Shirky, who teaches at NYU but in a different program, has a new book out: Here Comes Everybody (“The Power of Organizing Without Organizations.”)* This speech stands alone. You can read it here, but you should really watch him here— after absorbing this post. The clip is less than 15 minutes. It lets you think along with Shirky as he explains “the cognitive surplus” we developed during the age of TV.
This is a huge deposit of waking hours lived in front of the tube, a vast expanse of free time occupied for 40 years by commercial television. We’re at least starting to find the architecture of participation (Tim O’Reilly’s phrase) that would turn some of those couch-born hours into sentient activity, followed naturally by inter-activity, as in massively multiplayer games, which can lead (for some) to public works and social goods, as with “the online encyclopedia anyone can edit.”

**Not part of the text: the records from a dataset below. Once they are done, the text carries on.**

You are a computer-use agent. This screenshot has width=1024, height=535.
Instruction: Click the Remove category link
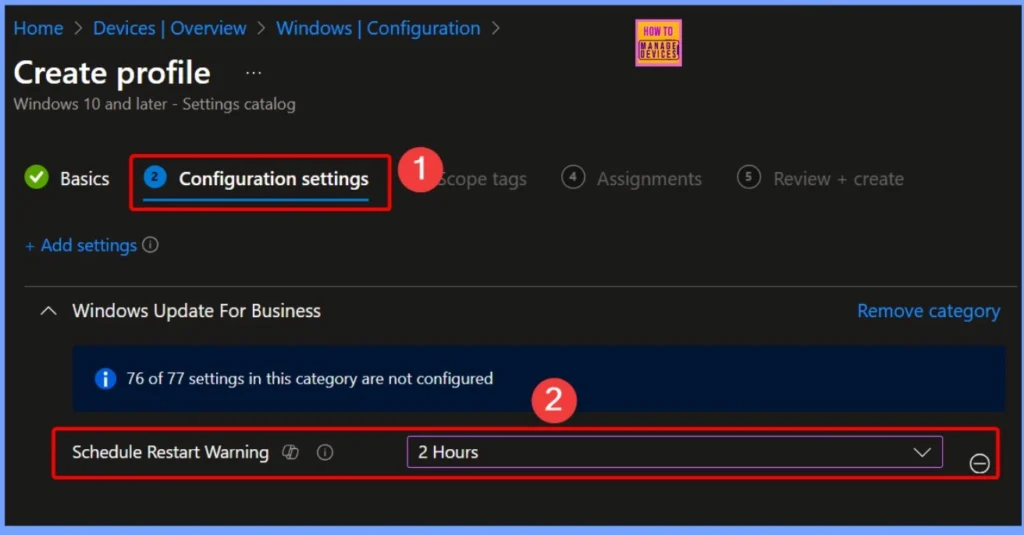click(928, 311)
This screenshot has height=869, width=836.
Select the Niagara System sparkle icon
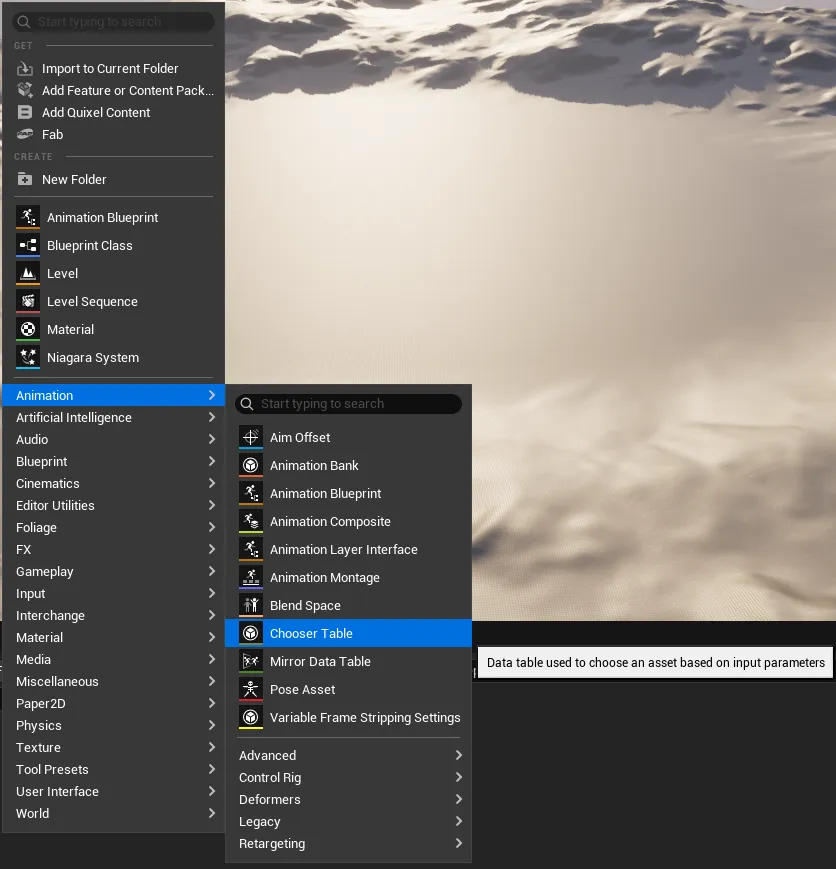(x=28, y=357)
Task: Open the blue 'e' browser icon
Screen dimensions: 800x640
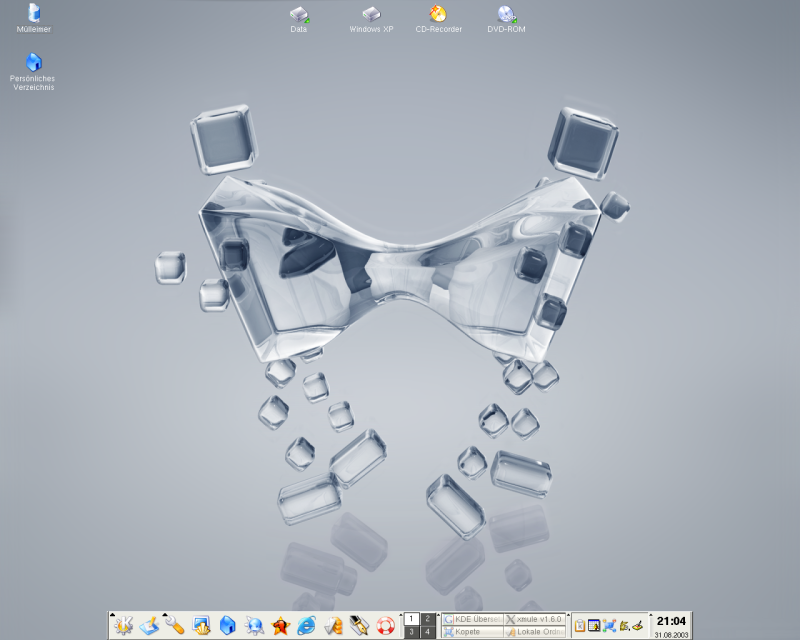Action: click(306, 626)
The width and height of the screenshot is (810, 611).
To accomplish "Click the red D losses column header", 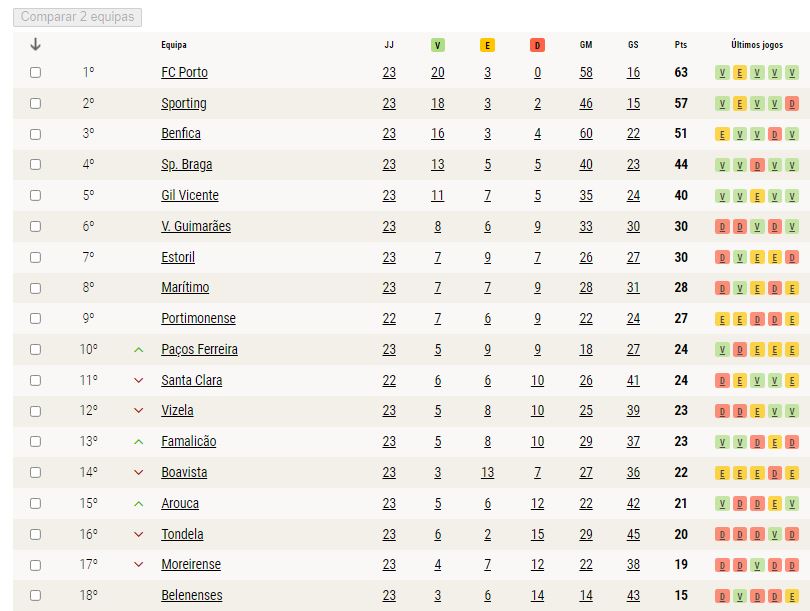I will click(x=537, y=45).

The imagery is geological: the release of trapped deposits. He thinks we can reverse the time sink for people once marooned on the receiving end of a one-way system that didn’t care what you thought or brought to it, since it couldn’t afford the costs of interacting with you.
If you watch nothing else, watch the last five minutes of Shirky's presentation - from which I've taken the title. It's the story of a four year old's interactive expectations. And it's critically important in understanding the profound change that has occurred amongst The People formerly known as The Audience.
I shared it with the seminar I gave at Wycliffe's Refresh conference yesterday. It was the highlight. You can check out some of the notes from that seminar at my rarely used blog, A Networked Conspiracy. You can even download a copy of my short book of the same name as a free pdf, if you'd like.
*I've ordered a copy of Shirky's book and will blog on it when I receive it.
UPDATE: I love Amazon! I'm reading Shirky's book (which I ordered with free delivery less than 36 hours ago) right now...and he writes as well as he presents - which is very well, indeed. (I, on the other hand and based on the previous sentence, require a remedial writing class.)